Introduction to Neurodegeneration

Aging is commonly linked to a range of degenerative diseases in humans, prominently including neurodegeneration. This condition involves the deterioration of neuronal structure and function, potentially leading to neuron death. Notable neurodegenerative diseases include Alzheimer’s and Parkinson’s disease. For many years, scientists have proposed that mutations in neuronal DNA, which can occur throughout an individual’s life, may significantly contribute to the onset of neurodegeneration.

Research Overview

In a recent publication in *Science*, Lodato and his team from Harvard University examined this long-standing hypothesis. They sequenced the DNA of individual neurons from 15 healthy participants across different age groups, as well as from nine individuals diagnosed with Cockayne syndrome or xeroderma pigmentosa—two conditions known to induce neurodegeneration.

Findings on DNA Mutations

The researchers discovered that DNA mutations increased with age, with notable variation observed across different brain regions. Specifically, the hippocampal dentate gyrus, a region associated with Alzheimer’s disease, exhibited nearly double the number of mutations compared to the prefrontal cortex, which plays a crucial role in personality and decision-making. Moreover, individuals suffering from Cockayne syndrome or xeroderma pigmentosa presented with two to three times as many mutations as their healthy counterparts. Some mutations appeared to stem from fatty-acid oxidation, suggesting that the accumulation of mutations may occur exponentially rather than in a linear fashion.

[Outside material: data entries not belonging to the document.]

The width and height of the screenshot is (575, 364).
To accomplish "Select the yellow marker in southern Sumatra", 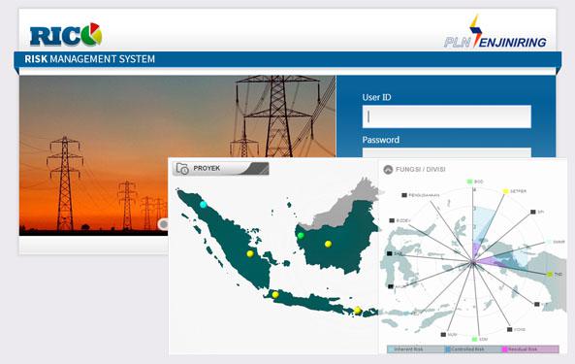I will (250, 253).
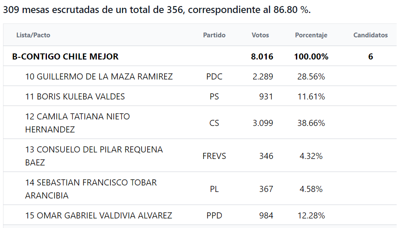
Task: Select the FREVS party cell
Action: click(x=214, y=156)
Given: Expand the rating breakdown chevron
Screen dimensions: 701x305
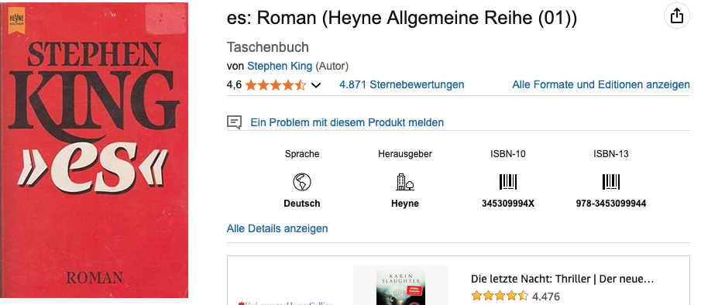Looking at the screenshot, I should point(315,85).
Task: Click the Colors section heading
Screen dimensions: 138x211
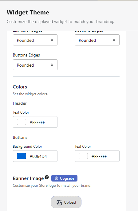Action: 20,87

Implications of the Research

The findings from Lodato and colleagues provide robust support for the theory that neurodegeneration is, at least in part, a consequence of DNA mutations within neurons. As these mutations are likely linked to oxidative processes, this insight may open new avenues for research and treatment strategies. Future investigations will be necessary to further elucidate the connection between these mutations and other neurodegenerative diseases, while also exploring potential treatment pathways.

Reference

Lodato et al. 2018. Aging and neurodegeneration are associated with increased mutations in single human neurons. *Science* 359(555-559).